Better experience in portrait mode.
Iklan - Geser ke atas untuk melanjutkan

Pemerintah Gandeng BPS Bangun Data Koperasi dan UMKM

Pemerintah Gandeng BPS Bangun Data Koperasi dan UMKM UMKM. ©2021 Merdeka.com/Haris Kurniawan

Merdeka.com - Kementerian Koperasi dan Usaha Kecil Menengah (UKM) bekerja sama dengan Badan Pusat Statistik (BPS) untuk mempermudah pendataan koperasi dan usaha mikro kecil menengah (UMKM) di Indonesia. Hal ini merupakan amanat dari UU Cipta Kerja.

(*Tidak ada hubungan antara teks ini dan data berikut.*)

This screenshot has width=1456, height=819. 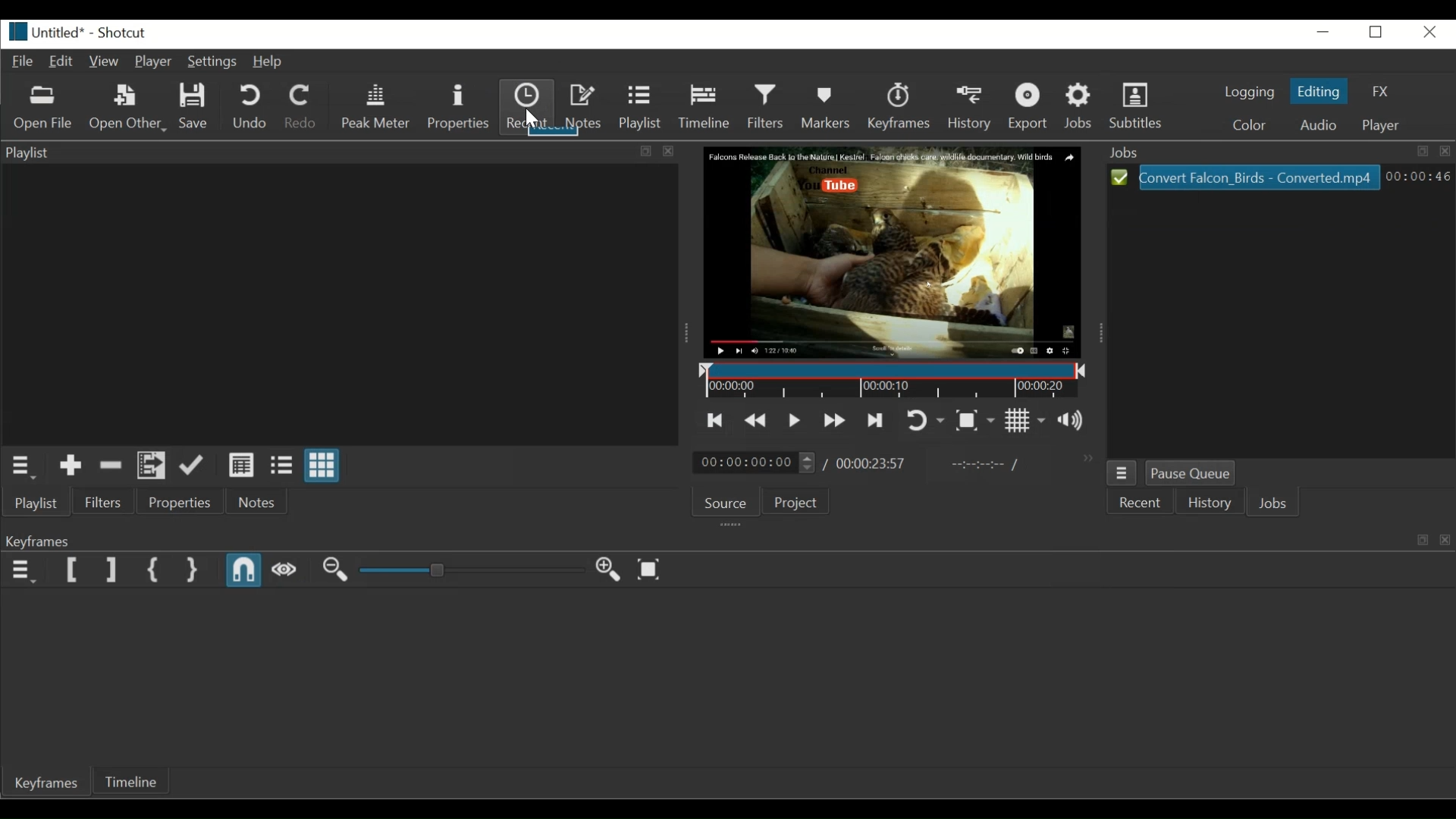 What do you see at coordinates (972, 106) in the screenshot?
I see `History` at bounding box center [972, 106].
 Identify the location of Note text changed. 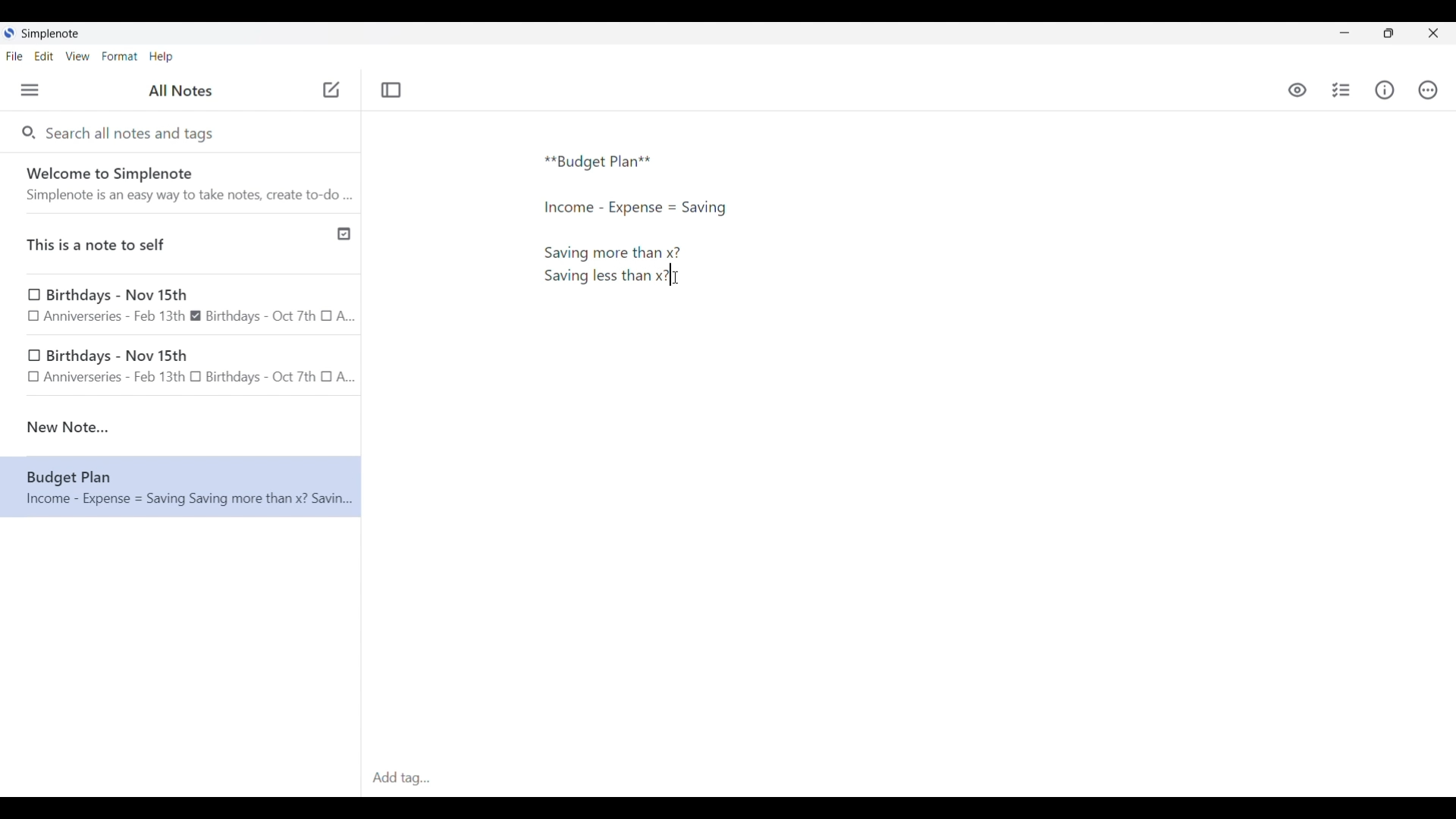
(180, 487).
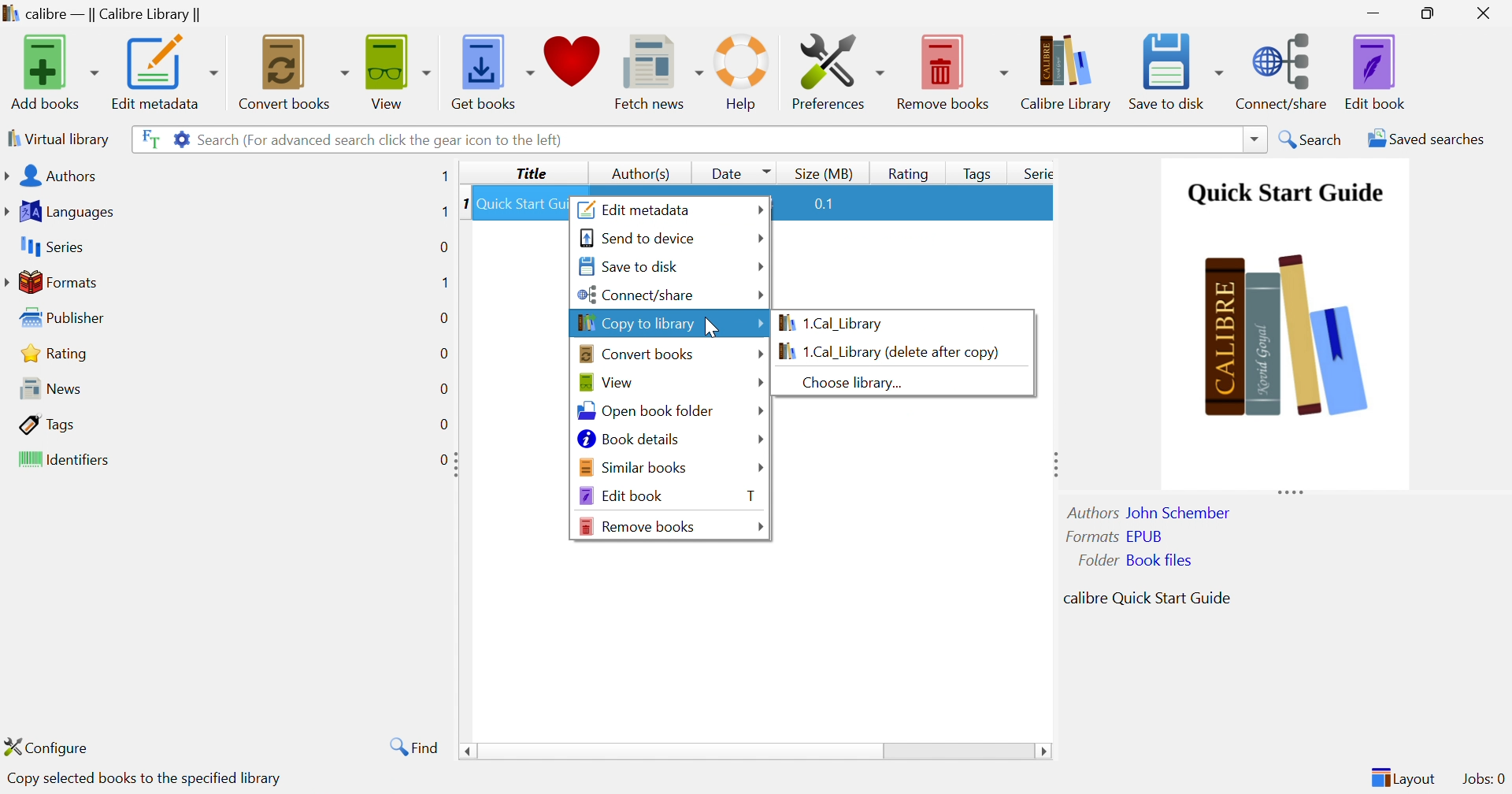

"Kalau kita lihat pasar 88 UU Nomor 11 tahun 2020 tentang Cipta Kerja, mengamanatkan pembangunan basis data tunggal dalam jangka waktu paling lama 2 tahun dari berlakunya UU tersebut, jadi waktunya sangat sempit," kata Menteri Koperasi dan UKM, Teten Masduki dalam penandatanganan MoU secara virtual, Rabu (9/3).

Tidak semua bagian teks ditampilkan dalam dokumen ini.